When I attended my first WordCamp Europe, June 2017 in Paris, it was like wonderland 😁.
I met some WPMU Dev team members, they were really cool persons.
I remember Bet, an American woman I met at the same time, she is a WordPress business owner.
Though we had no opportunities to meet again, that was some good time, and they all gave me so much information about the new career I had chosen.
For sure there are loads of other talented people, right now I am thinking about Leo Gopal. He advocates for mental health among the community, in addition to all his other activities.
WPJuicer: What do you look for in a managed WordPress host?
Renan: I like to build servers (on the Cloud, GCP, AWS, etc.) for my own websites. I enjoy Linux, command lines, and system administration tasks.

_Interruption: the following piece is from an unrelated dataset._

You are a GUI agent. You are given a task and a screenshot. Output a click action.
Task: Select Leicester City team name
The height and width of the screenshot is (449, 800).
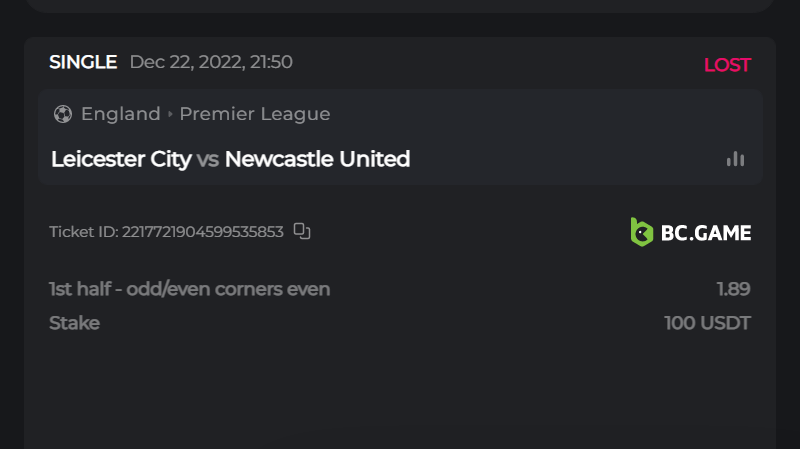[x=120, y=159]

I don’t provide hosting for my clients, and often I just have to stick to the solution they chose.
To answer your question I would say: performances (depending on your needs), ease of use, a good user interface, and a few options like easy backups and restores, enhanced security, easy cloning features by instance …
WPJuicer: Who should we interview next, and why?
Renan: I said a word about Bet Hannon. She is American, from Oregon, and she has been working with WordPress for a while if I remember well. I bet she would be a good candidate.
WPJuicer: Besides work, everyone wants to feel a bit relaxed from time to time. What do you do during your free time? (Can we have a pics)
Renan: As I said before, It makes more than 2 years I mix work and travel.
In this context, I like to do tourist kinds of stuff: museums, photography, local experiences, etc.
Jogging is almost essential to me, I like to watch movies at the cinema, learn different things (social business by instance), etc.
And I try to share cool pics or interesting short stories on social networks. As I am always away and abroad it keeps me connected with my people.
WPJuicer: Any other thoughts or things you wish to mention?
Renan: Thank you again for giving me the opportunity to speak about my work and tell a bit of my story.
There is really something cool about being part of the WordPress community, if you want to discover how it feels, I encourage you to go to a WordPress event nearby, there are many, like WordCamps.